----- Source material
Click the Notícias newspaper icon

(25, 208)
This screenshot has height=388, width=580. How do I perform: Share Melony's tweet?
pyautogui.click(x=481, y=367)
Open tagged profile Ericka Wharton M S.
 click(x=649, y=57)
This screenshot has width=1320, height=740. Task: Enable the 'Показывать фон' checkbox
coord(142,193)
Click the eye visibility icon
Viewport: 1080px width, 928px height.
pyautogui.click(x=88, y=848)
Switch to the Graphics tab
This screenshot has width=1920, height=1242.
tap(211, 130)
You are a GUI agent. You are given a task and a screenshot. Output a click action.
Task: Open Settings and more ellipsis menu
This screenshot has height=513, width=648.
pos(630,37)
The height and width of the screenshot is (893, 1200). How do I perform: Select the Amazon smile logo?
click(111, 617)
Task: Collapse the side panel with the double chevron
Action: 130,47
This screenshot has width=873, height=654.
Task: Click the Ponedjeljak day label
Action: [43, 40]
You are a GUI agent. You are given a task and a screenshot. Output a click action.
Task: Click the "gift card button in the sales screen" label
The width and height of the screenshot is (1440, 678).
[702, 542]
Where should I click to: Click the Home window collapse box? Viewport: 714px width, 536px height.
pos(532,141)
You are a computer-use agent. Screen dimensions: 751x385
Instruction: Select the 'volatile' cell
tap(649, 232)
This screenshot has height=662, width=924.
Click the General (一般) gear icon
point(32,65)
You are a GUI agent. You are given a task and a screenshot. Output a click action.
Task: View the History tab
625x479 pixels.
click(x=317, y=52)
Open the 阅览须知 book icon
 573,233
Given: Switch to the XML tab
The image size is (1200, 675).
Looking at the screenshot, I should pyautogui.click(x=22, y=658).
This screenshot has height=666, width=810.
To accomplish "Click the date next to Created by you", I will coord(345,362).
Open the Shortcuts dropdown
----------
Aim of the exercise: Transcribe every entry in the listing, word for word.

Solved problem:
Click the Notícias newspaper icon

(25, 208)
This screenshot has height=388, width=580. How do I perform: Share Melony's tweet?
pyautogui.click(x=481, y=367)
Open tagged profile Ericka Wharton M S.
 click(x=649, y=57)
This screenshot has width=1320, height=740. Task: Enable the 'Показывать фон' checkbox
coord(142,193)
Click the eye visibility icon
Viewport: 1080px width, 928px height.
pyautogui.click(x=88, y=848)
Switch to the Graphics tab
This screenshot has width=1920, height=1242.
tap(211, 130)
You are a GUI agent. You are given a task and a screenshot. Output a click action.
Task: Open Settings and more ellipsis menu
This screenshot has height=513, width=648.
pos(630,37)
The height and width of the screenshot is (893, 1200). How do I perform: Select the Amazon smile logo?
click(111, 617)
Task: Collapse the side panel with the double chevron
Action: 130,47
This screenshot has width=873, height=654.
Task: Click the Ponedjeljak day label
Action: [43, 40]
You are a GUI agent. You are given a task and a screenshot. Output a click action.
Task: Click the "gift card button in the sales screen" label
The width and height of the screenshot is (1440, 678).
[702, 542]
Where should I click to: Click the Home window collapse box? Viewport: 714px width, 536px height.
pos(532,141)
You are a computer-use agent. Screen dimensions: 751x385
Instruction: Select the 'volatile' cell
tap(649, 232)
This screenshot has height=662, width=924.
Click the General (一般) gear icon
point(32,65)
You are a GUI agent. You are given a task and a screenshot. Output a click action.
Task: View the History tab
625x479 pixels.
click(x=317, y=52)
Open the 阅览须知 book icon
 573,233
Given: Switch to the XML tab
The image size is (1200, 675).
Looking at the screenshot, I should pyautogui.click(x=22, y=658).
This screenshot has height=666, width=810.
To accomplish "Click the date next to Created by you", I will coord(345,362).
Open the Shortcuts dropdown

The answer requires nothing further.